_To do_
Each line of the material below that holds the word "checkbox" needs to be copied.

▬▬▬

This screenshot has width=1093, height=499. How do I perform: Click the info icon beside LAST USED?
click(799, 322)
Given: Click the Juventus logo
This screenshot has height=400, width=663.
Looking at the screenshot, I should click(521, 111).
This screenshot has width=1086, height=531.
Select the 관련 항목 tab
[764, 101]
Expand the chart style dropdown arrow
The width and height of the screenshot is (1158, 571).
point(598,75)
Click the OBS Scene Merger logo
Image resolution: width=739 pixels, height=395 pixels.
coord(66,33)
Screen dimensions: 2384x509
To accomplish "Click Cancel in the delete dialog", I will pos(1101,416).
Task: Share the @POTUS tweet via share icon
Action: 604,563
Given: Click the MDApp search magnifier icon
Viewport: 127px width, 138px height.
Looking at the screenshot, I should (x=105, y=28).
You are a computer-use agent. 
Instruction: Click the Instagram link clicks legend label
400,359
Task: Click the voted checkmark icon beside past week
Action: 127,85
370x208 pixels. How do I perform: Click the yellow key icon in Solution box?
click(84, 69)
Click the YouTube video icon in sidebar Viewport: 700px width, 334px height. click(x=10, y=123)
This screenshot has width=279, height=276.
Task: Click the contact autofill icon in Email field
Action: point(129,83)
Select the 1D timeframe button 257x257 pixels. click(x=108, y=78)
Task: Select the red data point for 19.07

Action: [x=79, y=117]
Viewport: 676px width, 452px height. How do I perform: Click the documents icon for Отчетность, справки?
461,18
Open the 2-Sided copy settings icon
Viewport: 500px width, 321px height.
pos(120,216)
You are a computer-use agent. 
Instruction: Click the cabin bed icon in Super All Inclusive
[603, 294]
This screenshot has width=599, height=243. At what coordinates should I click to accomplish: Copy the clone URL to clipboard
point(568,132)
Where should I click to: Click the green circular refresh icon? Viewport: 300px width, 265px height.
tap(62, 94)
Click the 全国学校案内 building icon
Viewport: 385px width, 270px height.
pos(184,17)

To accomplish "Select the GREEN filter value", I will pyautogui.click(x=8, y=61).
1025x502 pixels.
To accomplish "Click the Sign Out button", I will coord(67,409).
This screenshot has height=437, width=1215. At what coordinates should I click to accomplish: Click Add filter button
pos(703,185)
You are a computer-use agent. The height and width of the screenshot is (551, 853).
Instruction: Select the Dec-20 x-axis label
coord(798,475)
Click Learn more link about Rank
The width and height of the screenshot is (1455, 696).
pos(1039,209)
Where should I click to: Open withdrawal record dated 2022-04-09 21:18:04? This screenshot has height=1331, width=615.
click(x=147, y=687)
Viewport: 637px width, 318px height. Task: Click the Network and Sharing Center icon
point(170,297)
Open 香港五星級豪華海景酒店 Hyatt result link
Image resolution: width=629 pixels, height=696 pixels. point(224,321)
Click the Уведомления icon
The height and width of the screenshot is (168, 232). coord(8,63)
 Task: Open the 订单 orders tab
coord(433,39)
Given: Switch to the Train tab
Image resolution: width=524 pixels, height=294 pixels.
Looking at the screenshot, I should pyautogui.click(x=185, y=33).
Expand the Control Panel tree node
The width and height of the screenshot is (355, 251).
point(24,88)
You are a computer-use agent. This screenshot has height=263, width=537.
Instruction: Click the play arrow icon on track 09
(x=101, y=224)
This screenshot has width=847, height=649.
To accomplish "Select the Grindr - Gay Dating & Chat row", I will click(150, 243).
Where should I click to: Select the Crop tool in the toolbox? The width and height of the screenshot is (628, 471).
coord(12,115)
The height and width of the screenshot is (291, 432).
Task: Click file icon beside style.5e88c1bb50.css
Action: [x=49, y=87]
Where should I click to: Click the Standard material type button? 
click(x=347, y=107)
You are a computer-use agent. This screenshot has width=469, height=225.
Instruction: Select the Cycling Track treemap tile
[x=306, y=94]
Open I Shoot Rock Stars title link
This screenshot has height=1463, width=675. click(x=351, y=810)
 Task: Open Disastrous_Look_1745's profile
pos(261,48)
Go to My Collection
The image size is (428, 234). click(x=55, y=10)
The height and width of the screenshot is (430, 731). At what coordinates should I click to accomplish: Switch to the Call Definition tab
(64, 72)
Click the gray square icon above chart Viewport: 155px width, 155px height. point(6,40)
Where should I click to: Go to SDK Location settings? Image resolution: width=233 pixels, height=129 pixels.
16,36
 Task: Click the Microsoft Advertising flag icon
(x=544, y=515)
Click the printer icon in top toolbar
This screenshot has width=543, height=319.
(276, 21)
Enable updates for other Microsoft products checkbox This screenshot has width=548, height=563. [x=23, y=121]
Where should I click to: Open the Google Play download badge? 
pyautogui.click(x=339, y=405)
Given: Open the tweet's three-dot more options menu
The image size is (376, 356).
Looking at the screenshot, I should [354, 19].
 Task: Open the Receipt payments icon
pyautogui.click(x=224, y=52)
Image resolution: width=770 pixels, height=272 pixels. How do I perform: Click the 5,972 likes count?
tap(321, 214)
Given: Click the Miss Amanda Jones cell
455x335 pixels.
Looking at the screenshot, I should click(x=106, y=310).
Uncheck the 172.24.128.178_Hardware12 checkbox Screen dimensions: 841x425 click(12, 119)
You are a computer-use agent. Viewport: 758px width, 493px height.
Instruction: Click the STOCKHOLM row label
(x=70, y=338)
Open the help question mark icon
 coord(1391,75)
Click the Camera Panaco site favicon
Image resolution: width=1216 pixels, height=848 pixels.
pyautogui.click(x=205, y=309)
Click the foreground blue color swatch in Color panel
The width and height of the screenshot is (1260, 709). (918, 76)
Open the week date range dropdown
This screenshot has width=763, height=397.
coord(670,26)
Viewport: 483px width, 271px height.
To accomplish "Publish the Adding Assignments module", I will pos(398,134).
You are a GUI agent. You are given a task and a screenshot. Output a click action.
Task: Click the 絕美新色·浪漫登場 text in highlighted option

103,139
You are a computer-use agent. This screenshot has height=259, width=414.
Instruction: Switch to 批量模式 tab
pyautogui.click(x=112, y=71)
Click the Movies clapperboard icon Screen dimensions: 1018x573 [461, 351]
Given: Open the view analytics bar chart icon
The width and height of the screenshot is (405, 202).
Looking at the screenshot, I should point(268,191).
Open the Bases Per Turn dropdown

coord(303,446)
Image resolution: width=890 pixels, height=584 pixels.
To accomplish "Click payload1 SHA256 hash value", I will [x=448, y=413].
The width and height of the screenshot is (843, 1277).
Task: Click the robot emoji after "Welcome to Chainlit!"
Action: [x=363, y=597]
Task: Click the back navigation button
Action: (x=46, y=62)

▬▬▬

_Exercise result_
Enable updates for other Microsoft products checkbox This screenshot has width=548, height=563. [x=23, y=121]
Uncheck the 172.24.128.178_Hardware12 checkbox Screen dimensions: 841x425 click(12, 119)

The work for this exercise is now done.